Aim:
Reproduce the rows below verbatim, beginning with the line containing "You are a computer-use" and ending with the line containing "Looking at the", both lines included. Omit the pictures from your answer.

Information supplied:

_ _ _ _

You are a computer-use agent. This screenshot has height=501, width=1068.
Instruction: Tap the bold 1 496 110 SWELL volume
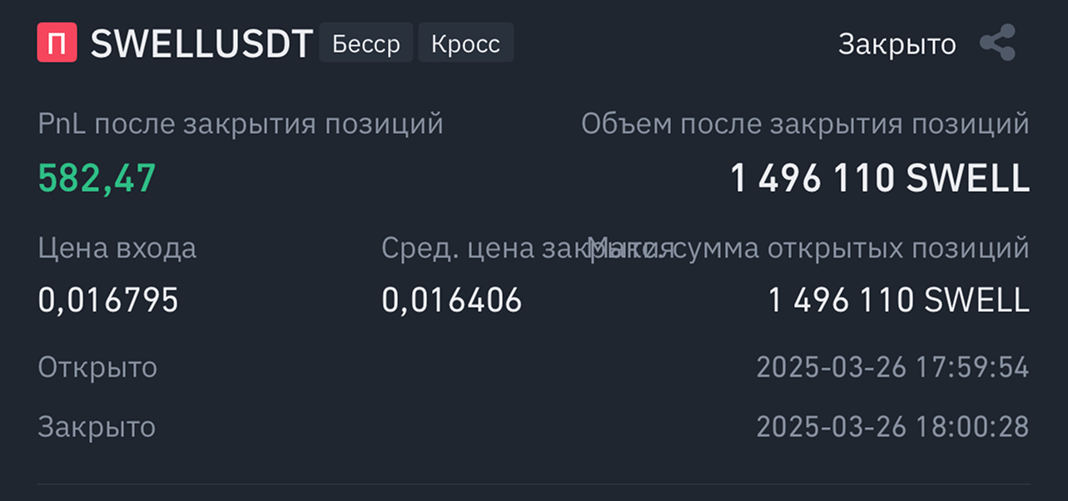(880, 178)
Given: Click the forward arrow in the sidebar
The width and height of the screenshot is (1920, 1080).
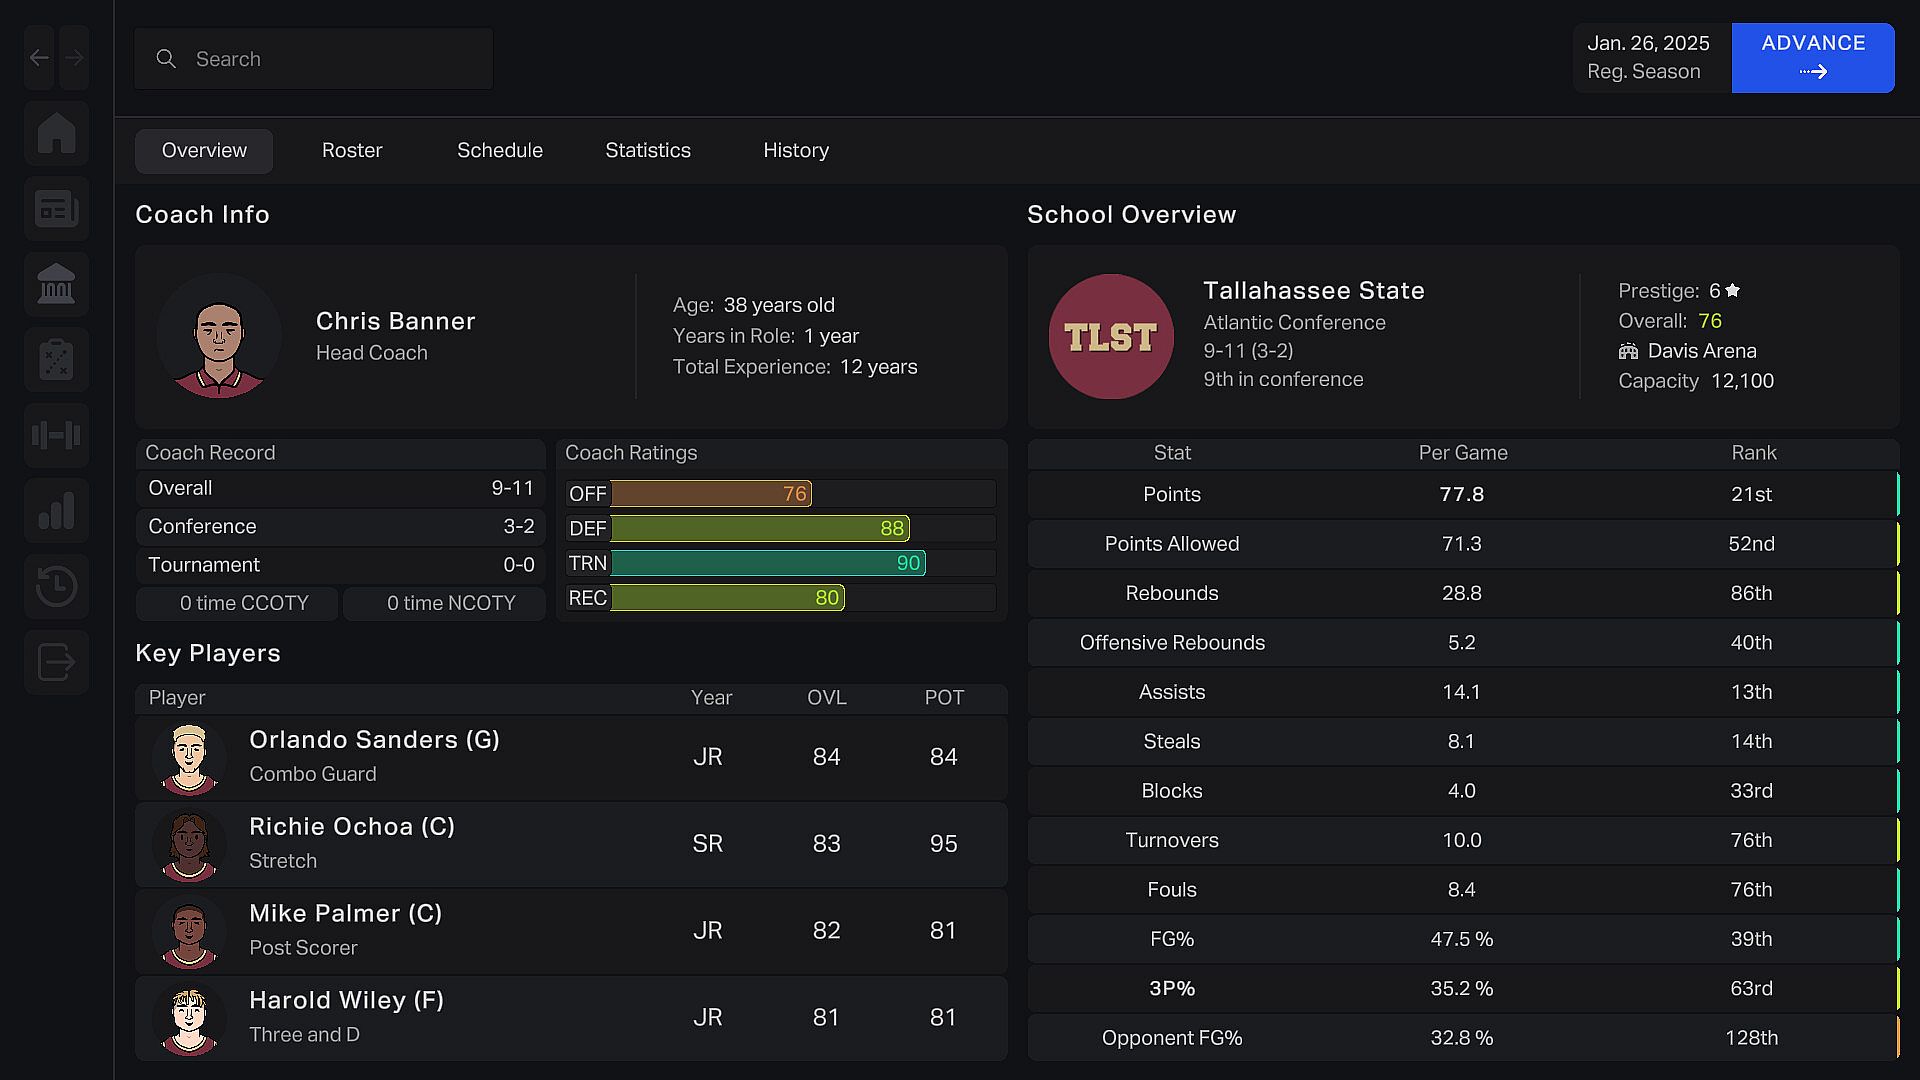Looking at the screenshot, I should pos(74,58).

_ _ _ _

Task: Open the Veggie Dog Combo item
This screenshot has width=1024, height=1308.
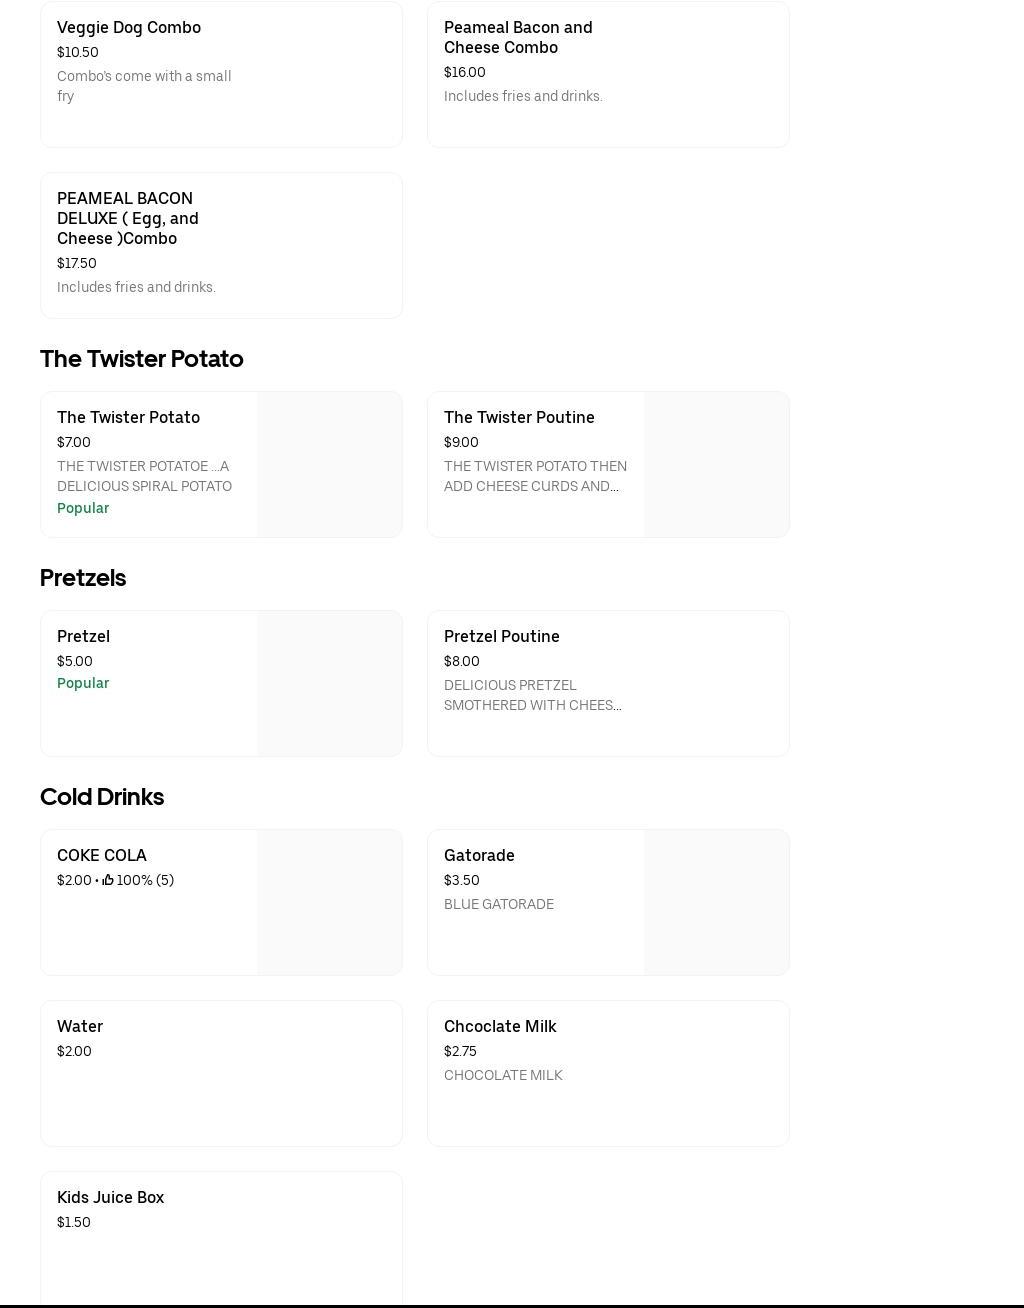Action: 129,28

_ _ _ _

Full response:
You are a computer-use agent. This screenshot has height=501, width=1068.
Instruction: Tap the bold 1 496 110 SWELL volume
(880, 178)
Given: Click the forward arrow in the sidebar
The width and height of the screenshot is (1920, 1080).
Looking at the screenshot, I should pos(74,58).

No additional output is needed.